# WHAT IS BEING ASKED:
The entries that follow include a run beginning at the line with "[img] (65, 12)" and ending at the line with "Verzendkosten (87, 434)"; restate that run word for word and leave the rest out.

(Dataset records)

-------

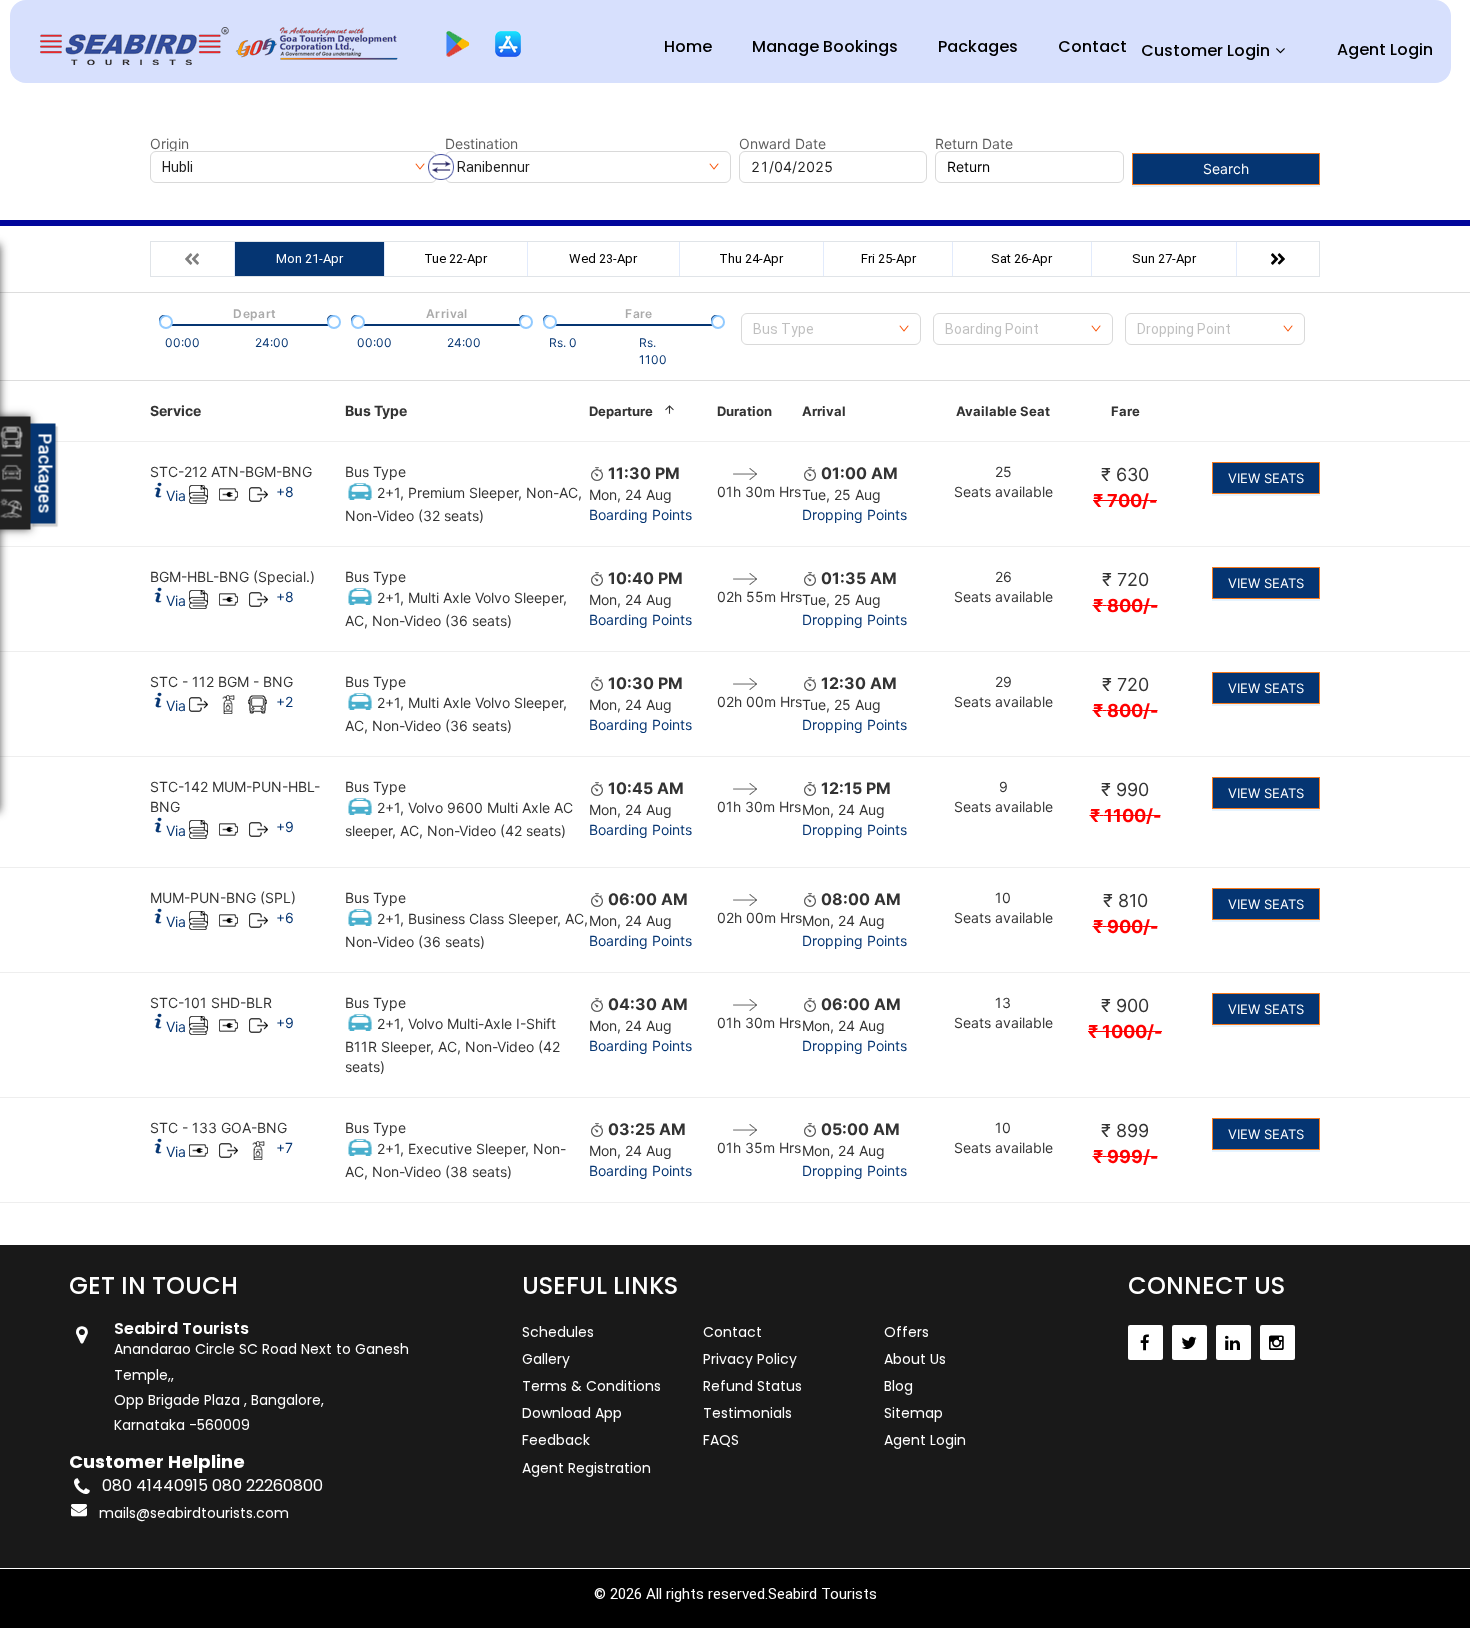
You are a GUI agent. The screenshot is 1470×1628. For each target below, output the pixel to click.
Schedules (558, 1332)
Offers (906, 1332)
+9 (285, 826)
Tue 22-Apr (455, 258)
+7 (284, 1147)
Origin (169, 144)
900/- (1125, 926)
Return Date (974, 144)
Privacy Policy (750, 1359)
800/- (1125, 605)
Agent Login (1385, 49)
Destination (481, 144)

-------

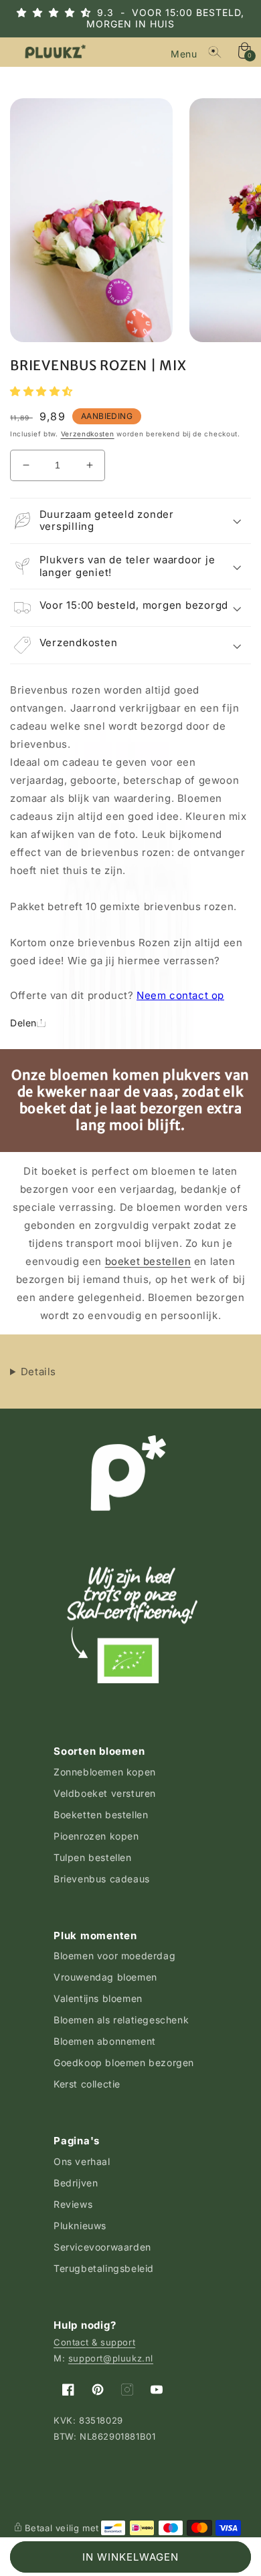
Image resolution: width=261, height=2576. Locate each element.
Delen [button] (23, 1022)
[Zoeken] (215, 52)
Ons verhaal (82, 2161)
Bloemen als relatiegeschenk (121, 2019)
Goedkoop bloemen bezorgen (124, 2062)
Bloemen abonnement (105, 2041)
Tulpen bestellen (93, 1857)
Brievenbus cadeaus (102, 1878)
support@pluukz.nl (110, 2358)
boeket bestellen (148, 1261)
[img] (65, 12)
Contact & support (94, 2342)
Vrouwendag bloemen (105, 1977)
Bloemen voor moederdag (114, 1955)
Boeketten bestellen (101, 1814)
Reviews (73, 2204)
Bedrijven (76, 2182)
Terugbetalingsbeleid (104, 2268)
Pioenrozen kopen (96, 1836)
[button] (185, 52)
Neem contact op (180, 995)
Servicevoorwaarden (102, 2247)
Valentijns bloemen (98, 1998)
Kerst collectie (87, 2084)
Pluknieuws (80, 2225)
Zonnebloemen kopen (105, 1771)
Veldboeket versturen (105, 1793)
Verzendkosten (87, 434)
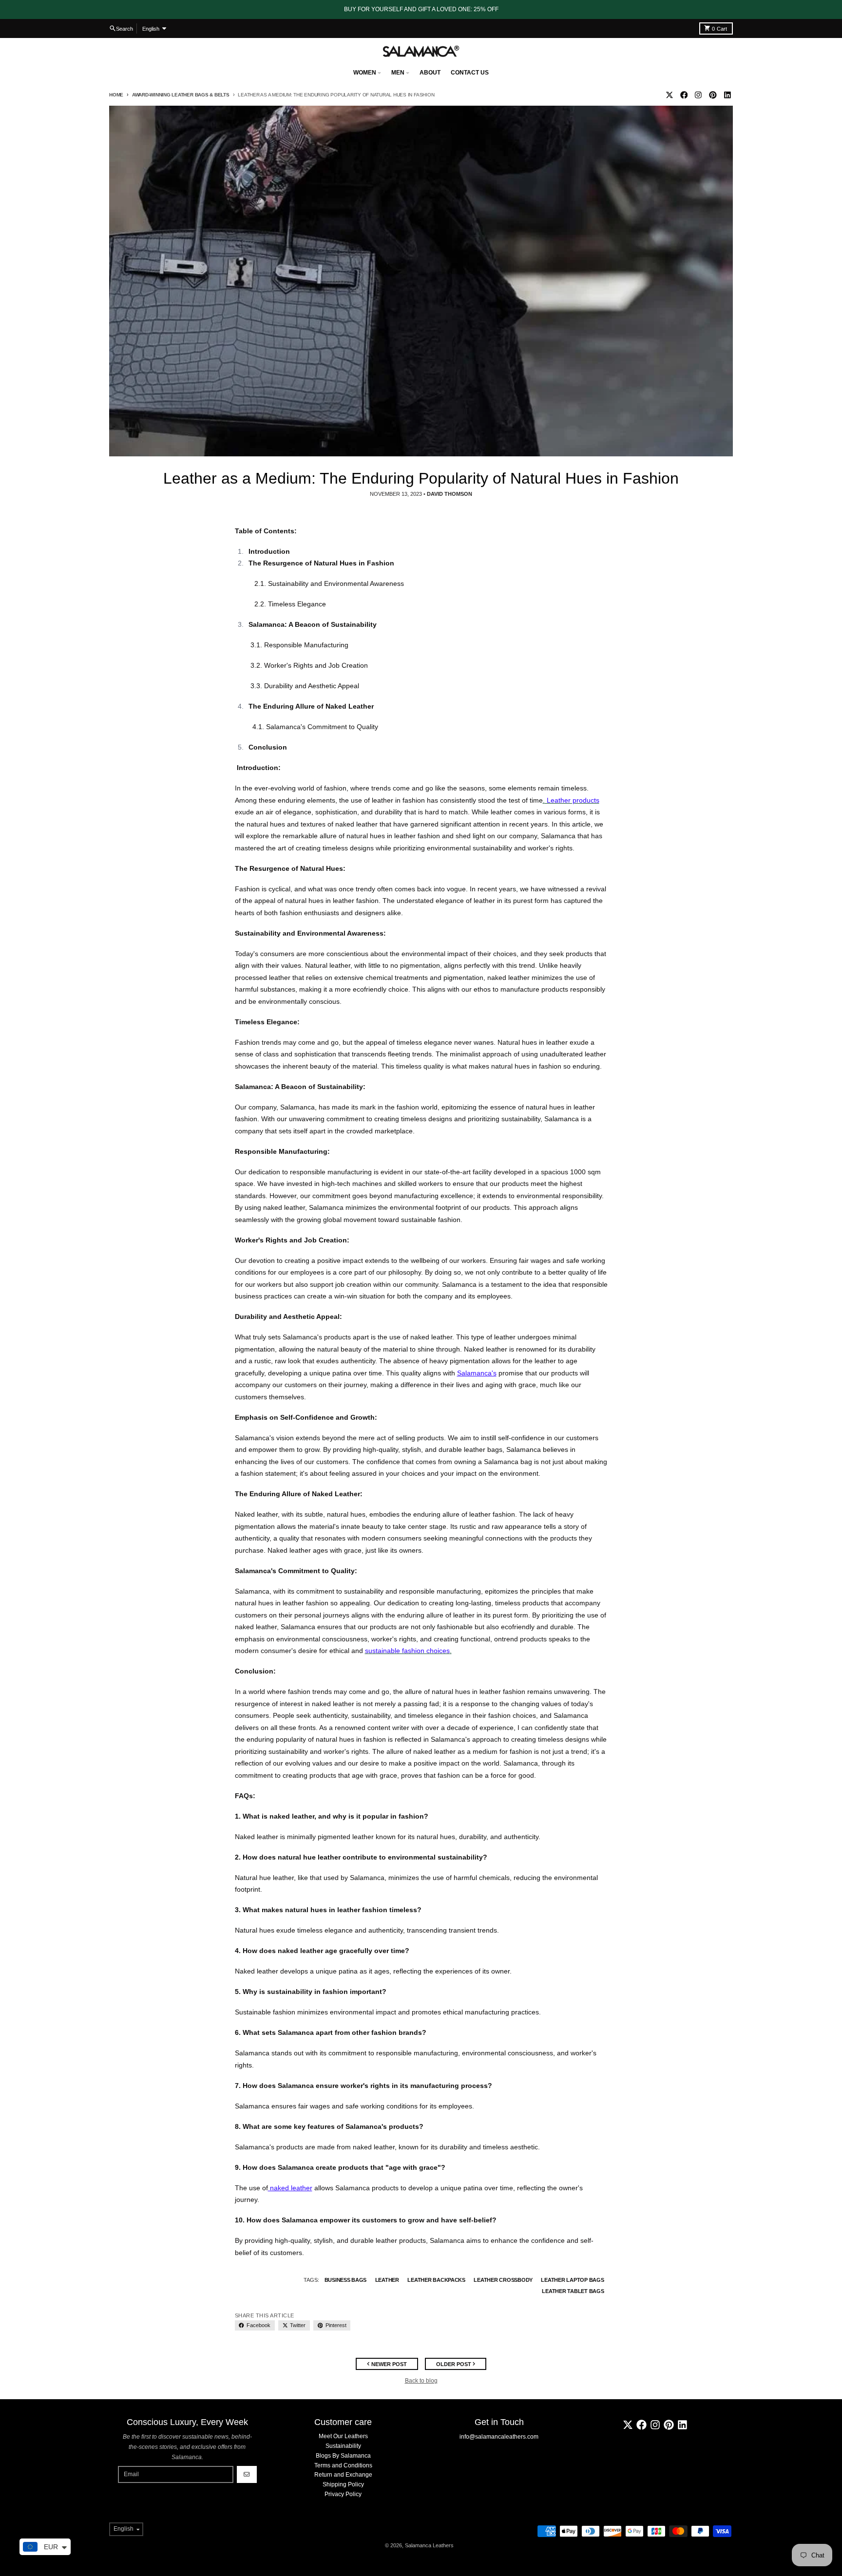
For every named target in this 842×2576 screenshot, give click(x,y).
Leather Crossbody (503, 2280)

-------

# RESPONSE AREA:
[img] (65, 12)
Contact & support (94, 2342)
Vrouwendag bloemen (105, 1977)
Bloemen voor moederdag (114, 1955)
Boeketten bestellen (101, 1814)
Reviews (73, 2204)
Bedrijven (76, 2182)
Terugbetalingsbeleid (104, 2268)
Pioenrozen kopen (96, 1836)
[button] (185, 52)
Neem contact op (180, 995)
Servicevoorwaarden (102, 2247)
Valentijns bloemen (98, 1998)
Kerst collectie (87, 2084)
Pluknieuws (80, 2225)
Zonnebloemen kopen (105, 1771)
Veldboeket versturen (105, 1793)
Verzendkosten (87, 434)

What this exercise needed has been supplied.